=== Aufgabenliste ===
1 > Beantworte anhand des Textes über Chamäleons diese Fragen:
(a) Wie viele Chamäleons hält Kornelia Schüler?
(b) Wie hoch muss die Luftfeuchte bei Panther-Chamäleons nachts sein?
(c) Welche Farbe nehmen unwillige Weibchen der Panther-Chamäleons an?
2 > Führe den Text über Chamäleons im Anschluss an seinen letzten Satz weiter.

=== Übungstext ===
▶
Chamäleons sind anspruchsvolle Einzelgänger
Frankfurt/dpa. - Die Fliege hat keine Chance: Das grüne Panther-Chamäleon hat sie als Mittagessen auserwählt. Einige Sekunden fixiert das Reptil sein lebendiges Futter. Dann streckt es blitzschnell seine Zunge aus und schnappt sich das Insekt.
«Mit dem Füttern von lebendigen Tieren habe ich mich früher schwergetan», erzählt die Chamäleonzüchterin Kornelia Schüler aus Schmitten bei Frankfurt. 50 der Reptilien hält sie. Wer sich zumindest eines davon wünscht, nimmt am besten ein Panther-Chamäleon - und sollte nach Möglichkeit Erfahrung mit Reptilien mitbringen.
Panther-Chamäleons sind 40 Zentimeter lang, haben verschiedene Farben und sind vergleichsweise leicht zu halten. «Einfach» heißt hier aber immer noch kompliziert: Panther-Chamäleons brauchen zum Beispiel UV-Licht sowie eine Temperatur zwischen 25 und 35 Grad. Am Tag muss die Luftfeuchte 60 bis 80 Prozent betragen, nachts 100 Prozent. «Vergleichsweise robust ist auch das Jemen-Chamäleon», so Helmut Mägdefrau, Zoologe beim Tierpark Nürnberg.
Chamäleons sind Einzelgänger. Artgenossen wollen sie nur zur Paarung sehen. Ist ein Weibchen willig, zeigt es das durch seine Farbe an - sie ist von Art zu Art unterschiedlich. Auch wenn es nichts von einer Paarung wissen will, erfährt dies das Männchen durch die Hautfarbe. Männliche Panther-Chamäleons sehen dann im wahrsten Sinne des Wortes schwarz - so verfärben sich die unwilligen Weibchen.
◀
=== Daten zur Prüfung ===
▶
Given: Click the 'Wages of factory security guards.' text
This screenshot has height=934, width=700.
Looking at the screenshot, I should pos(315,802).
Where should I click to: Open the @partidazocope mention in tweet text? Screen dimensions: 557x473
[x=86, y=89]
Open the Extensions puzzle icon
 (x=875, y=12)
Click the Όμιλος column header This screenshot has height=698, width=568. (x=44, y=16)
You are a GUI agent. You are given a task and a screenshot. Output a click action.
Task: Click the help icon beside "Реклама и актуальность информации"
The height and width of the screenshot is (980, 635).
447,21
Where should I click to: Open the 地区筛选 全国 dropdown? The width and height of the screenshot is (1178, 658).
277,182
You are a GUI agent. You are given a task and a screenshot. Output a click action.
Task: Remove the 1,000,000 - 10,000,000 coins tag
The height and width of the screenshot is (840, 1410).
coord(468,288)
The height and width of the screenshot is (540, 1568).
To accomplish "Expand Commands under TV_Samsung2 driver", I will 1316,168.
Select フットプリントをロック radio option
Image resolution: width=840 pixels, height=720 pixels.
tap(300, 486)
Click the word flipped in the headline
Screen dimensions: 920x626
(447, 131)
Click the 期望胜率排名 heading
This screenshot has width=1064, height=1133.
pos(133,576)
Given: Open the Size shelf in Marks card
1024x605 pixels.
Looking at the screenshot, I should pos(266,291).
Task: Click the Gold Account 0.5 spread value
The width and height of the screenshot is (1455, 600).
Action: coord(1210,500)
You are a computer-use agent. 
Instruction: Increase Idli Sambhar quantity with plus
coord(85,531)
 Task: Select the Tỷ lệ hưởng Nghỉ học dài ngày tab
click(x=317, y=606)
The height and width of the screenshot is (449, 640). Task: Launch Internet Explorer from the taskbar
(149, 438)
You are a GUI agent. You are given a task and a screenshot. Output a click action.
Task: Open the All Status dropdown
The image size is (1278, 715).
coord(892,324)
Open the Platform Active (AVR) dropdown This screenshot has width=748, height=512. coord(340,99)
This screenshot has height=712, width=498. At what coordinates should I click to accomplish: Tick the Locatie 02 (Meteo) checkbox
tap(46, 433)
◀
=== Ergebnisse je Aufgabe ===
1 >
(a) 50
(b) 100 Prozent
(c) Schwarz

2 >
Kommen sich zwei Chamäleons außerhalb der Paarungszeit zu nahe, kann das böse enden: Zunächst machen sich beide groß und versuchen, sich gegenseitig mit ihren schillerndsten Hautfarben zu imponieren. Gibt keiner klein bei, wird gebissen, und der Gegner wird weggedrückt. «Dieses Imponiergehabe zeigten die Chamäleons sogar, wenn man ihnen nur ein Foto von sich selbst zeigt», sagt der Zoologe aus Nürnberg.
Kornelia Schülers Tiere haben überwiegend ihr eigenes Terrarium. Ausnahmen sind Selina, Orangina, Rianna und Saphira, die laut ihrer Besitzerin in einer «Mädchen-WG» im Wohnzimmer leben. Sie sitzen in großen Abständen voneinander in dem mit vielen Ästen und Pflanzen ausgestatteten Terrarium und lassen sich von ihrer Züchterin auf die Hand nehmen und streicheln.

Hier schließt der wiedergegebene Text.